Wealthy individuals also act as bundlers who aggregate the contributions of multiple donors. The minimum contribution to qualify as a bundler is $25,000.  Biden lists 262 individuals as bundlers on his campaign site. According to a report from the Center for Economic and Policy Research, 40% of his total bundlers were tied to the FIRE sector including 23% from the “financial industry” and 17% from real estate. At a minimum, the FIRE sector has bundled $2.625 million. The report also shows that while Biden likes to tout his support from rural and suburban voters, 106 of his big money bundlers reside in the big urban centers of from New York, Chicago, California and Washington DC.

An investigative reporter, Lee Fang, published an article in The Intercept examining Biden’s ongoing ties to Wall Street and other major corporate funders during his 2020 campaign. The title of the article tells the story: “Joe Biden’s Super PAC Is Being Organized by Corporate Lobbyists for the Health Care Industry, Weapons Makers, Finance.”

Biden Has Consistently Chosen Wall Street over Main Street. Biden has served his Wall Street investors well. The following list provides some of the highlights of Biden’s service to Wall Street over his career – to the detriment of Main Street.

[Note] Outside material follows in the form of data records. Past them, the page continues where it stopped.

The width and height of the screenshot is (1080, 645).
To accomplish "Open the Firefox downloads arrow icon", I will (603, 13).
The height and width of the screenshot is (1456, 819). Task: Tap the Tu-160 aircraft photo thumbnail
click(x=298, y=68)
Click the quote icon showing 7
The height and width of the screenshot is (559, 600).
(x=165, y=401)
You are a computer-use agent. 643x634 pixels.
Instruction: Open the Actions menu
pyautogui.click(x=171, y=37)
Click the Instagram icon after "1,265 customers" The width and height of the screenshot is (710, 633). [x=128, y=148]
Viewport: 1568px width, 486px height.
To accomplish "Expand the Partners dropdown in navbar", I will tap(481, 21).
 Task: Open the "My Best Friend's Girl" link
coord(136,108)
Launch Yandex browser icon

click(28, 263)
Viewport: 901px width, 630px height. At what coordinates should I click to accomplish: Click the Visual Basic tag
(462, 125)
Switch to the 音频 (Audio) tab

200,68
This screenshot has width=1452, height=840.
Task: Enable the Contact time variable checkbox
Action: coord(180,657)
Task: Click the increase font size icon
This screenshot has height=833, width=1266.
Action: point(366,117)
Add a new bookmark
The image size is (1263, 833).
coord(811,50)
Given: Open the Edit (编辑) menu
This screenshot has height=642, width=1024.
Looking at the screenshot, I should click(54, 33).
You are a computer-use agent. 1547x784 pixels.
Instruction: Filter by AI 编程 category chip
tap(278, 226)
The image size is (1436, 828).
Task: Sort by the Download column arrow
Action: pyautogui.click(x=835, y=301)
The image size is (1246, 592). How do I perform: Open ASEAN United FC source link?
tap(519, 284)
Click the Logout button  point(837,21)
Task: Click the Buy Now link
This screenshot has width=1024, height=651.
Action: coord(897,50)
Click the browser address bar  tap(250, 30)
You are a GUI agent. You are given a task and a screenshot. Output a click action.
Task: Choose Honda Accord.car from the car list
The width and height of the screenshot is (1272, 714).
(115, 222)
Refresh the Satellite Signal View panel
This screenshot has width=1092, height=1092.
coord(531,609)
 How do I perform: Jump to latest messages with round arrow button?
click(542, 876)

  • Supported banking industry consolidation and Too Big to Fail Banks. Biden helped banks and insurance companies consolidate and become too big to fail. In 1994, Biden backed the Riegle-Neal Interstate Banking and Branching Efficiency Act that eliminated any remaining barriers to inter-state banking. This opened the floodgates to a new era of corporate consolidation of the banking industry.
  • Supported the elimination of protections that limited Wall Street speculation. Biden helped to eliminate protections against financial industry speculation thereby creating conditions that exacerbated the Great Recession of 2008. In 1999, Biden voted for the Financial Services Modernization Act, which repealed the Depression-era Glass-Steagall law barring banks from owning securities and insurance businesses. One of Biden’s largest contributors MBNA lobbied for the repeal of Glass Steagall and he delivered. Glass-Steagall created a wall between commercial banks and investment banks. Workers and small businesses use commercial banks to deposit their money in federally guaranteed checking and savings accounts. Glass Steagall prevented banks from transferring these federally guaranteed deposits to their investment banking operations that focused on high risk and speculative investments.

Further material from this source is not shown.